A critical parameter of cell and gene therapy manufacturing is microbiological contamination control, for both patient safety and regulatory compliance. Clean, decontaminated work areas plus a closed process are common expectations in the regulatory guidance designed to reduce risk of contamination. Pragmatic process design in clinical development and then scaled for commercial manufacture could be an opportunity to build robust contamination control and reduce validation.

Good Manufacturing Practices are the foundational regulatory requirements to protect the patient by preventing contaminated product in its life cycle. The latest ‘incentive’ from proposed European Union (EU) Guidelines to Good Manufacturing Practice for Manufacture of Sterile Medicinal Products, Annex 1 revisions is ensuring presence of a robust Contamination Control Strategy (CCS).

It requires:

• Clear governance oversight
• Full transparency of the operation as it impacts contamination control
• A continuous or ongoing effort to monitor the identified controls to ensure they are fit for purpose.     

Risk assessment is the standard approach to determine appropriate options for process and facility controls, as part of the contamination control strategy. Training and oversight of operator aseptic skills, consistent following of procedures and adequate gowning practices, are substantial factors that influence contamination prevention. Among the most critical factors that complement these influences come from robust design and operations of the facility infrastructure.

Risk-based Solution
Simplicity in design has a positive influence on contamination control. Biopharmaceutical processes have increased complexity, thus an increased risk from possible contamination. Similarly, cell therapy manufacture has a complex process flow. Some of the key steps in the complex process are: cell separation/isolation, transduction, expansion, and harvest. The FDA Guidance for Human Somatic Cell Therapy and Gene Therapy (March, 1998) indicate the importance of preventing adventitious contamination when handling human cells. Many of the manual steps that are or used to be performed in single or multiple biosafety cabinets with multiple manual transfers of materials now have options available to improve containment by using closed systems designed to reduce the risk of contamination by ‘closing the process’. The Pharmaceutical Inspection Co-operation Scheme (PIC/S) Good Manufacturing Practices for Advanced Therapy Medicinal Products (Annex 2A, February 2022) and European Commission (EC) Good Manufacturing Practice for ATMPs, Volume 4 (November, 2017) provide guidance for closed systems. New advanced technologies exist that have assisted in improving the design of the complex process. Sterile, single use containers are common with these designs. While new aseptic connectors may improve these steps, the use of tube sealing can add a risk, if not performed in a closed environment or if the integrity of the seal fails. Manual activities have a high risk for contamination and performing them in biosafety cabinets (not built for a closed system) within cleanrooms may not be the best choice. Also, high classification cleanrooms are expensive to build and operate. Isolators can offer a better controlled environment, separation of people from direct interface with operations performed, possible allowance of an adjacent lower classified cleanroom, along with the added capability of validated decontamination.

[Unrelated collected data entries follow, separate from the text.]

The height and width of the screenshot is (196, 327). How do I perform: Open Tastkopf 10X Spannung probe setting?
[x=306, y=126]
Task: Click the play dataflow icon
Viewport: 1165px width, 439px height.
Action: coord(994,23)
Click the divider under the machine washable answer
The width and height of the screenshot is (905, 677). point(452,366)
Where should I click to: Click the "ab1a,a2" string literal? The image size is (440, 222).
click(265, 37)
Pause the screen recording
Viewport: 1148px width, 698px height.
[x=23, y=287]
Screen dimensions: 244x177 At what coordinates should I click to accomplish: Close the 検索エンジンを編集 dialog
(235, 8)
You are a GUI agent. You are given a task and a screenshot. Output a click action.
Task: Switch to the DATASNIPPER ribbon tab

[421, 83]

A closed system has become the standard for sterility testing across the pharmaceutical and biopharmaceutical network. Isolators are now the best practice expectation for performing sterility testing in any laboratory. The intended outcome of this design is microbial contamination control. The same consideration is used for closing process steps in advanced therapy manufacture. The isolator offers a sealed enclosure, positive (or negative) pressure environment, human intervention only through sealed gloves (or fully enclosed with no gloves), and capability for automated and validated hydrogen peroxide decontamination (built-in or connected). Closing and automating this process adds value to the manufacturing operation and can save development and production time. Proactive development at the clinical stage can also include investigation of such parameters as peroxide penetrability of storage container materials to ensure protection of cell viability. When isolators are included as part of clinical manufacture design, the subsequent change for scale to commercial advanced therapy manufacture is less complex and could reduce repetition of validation, saving time and costs.  An additional benefit for implementing an isolator in clinical manufacture is the importance of early training in this technology to ensure consistency throughout process development.

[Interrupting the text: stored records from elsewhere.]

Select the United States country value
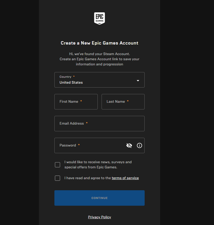214x225 pixels. (x=71, y=82)
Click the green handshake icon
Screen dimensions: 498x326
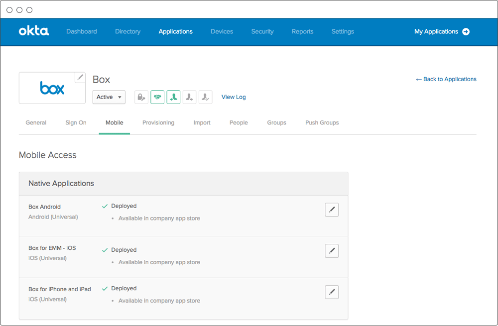tap(157, 97)
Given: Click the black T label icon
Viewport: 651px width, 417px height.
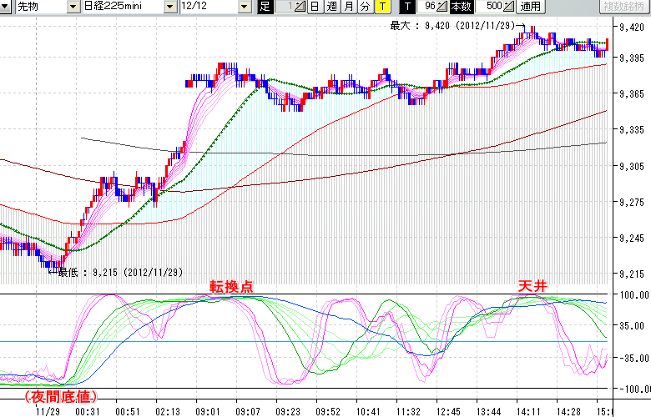Looking at the screenshot, I should (x=408, y=7).
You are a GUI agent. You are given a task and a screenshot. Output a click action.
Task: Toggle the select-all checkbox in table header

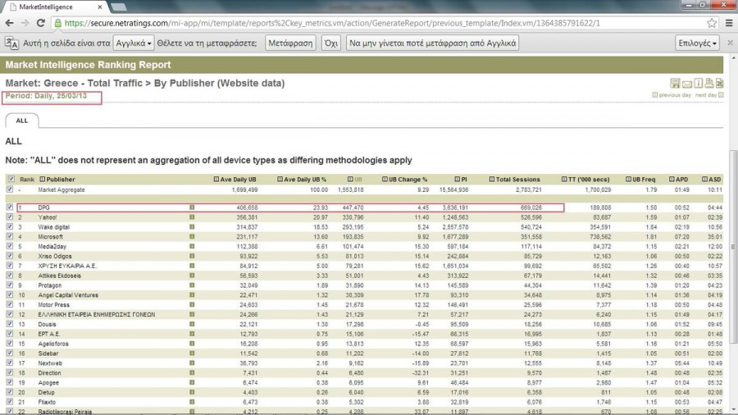tap(11, 179)
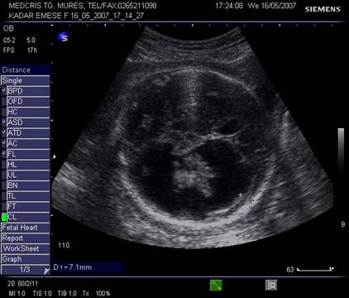Click the focal zone arrow marker
Viewport: 349px width, 298px height.
(55, 156)
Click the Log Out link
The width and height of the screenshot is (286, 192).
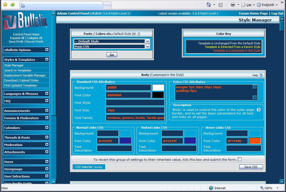pyautogui.click(x=277, y=13)
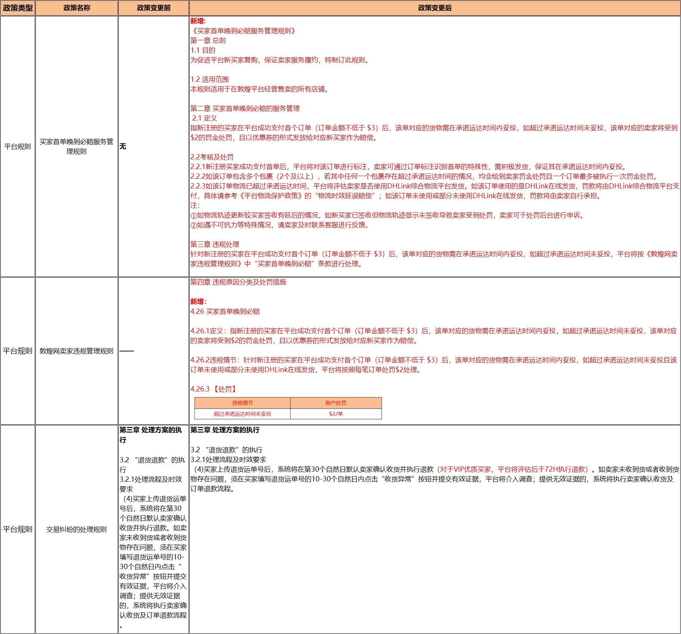The image size is (681, 634).
Task: Click the 违规情节 header in the penalty table
Action: (242, 403)

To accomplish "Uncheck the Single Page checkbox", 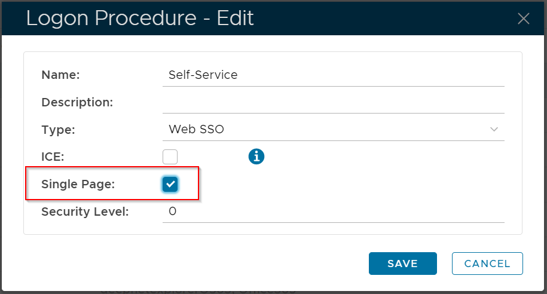I will (170, 185).
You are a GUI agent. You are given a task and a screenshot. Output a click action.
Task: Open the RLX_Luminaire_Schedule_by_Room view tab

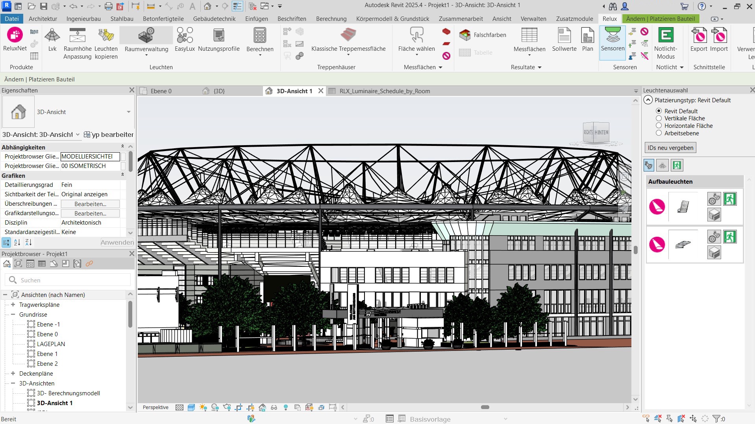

Keep in mind that process design alone cannot ensure robust contamination control. Most engineering controls require a robust infrastructure and ongoing training and oversight of operator activities. Taking the right approach to preventing microbial contamination is inclusive of stepwise training and learning. It is significantly important that operators must be trained appropriately to perform with consistent aseptic skill and behavior which will ensure consistency for a stable and effective control programme.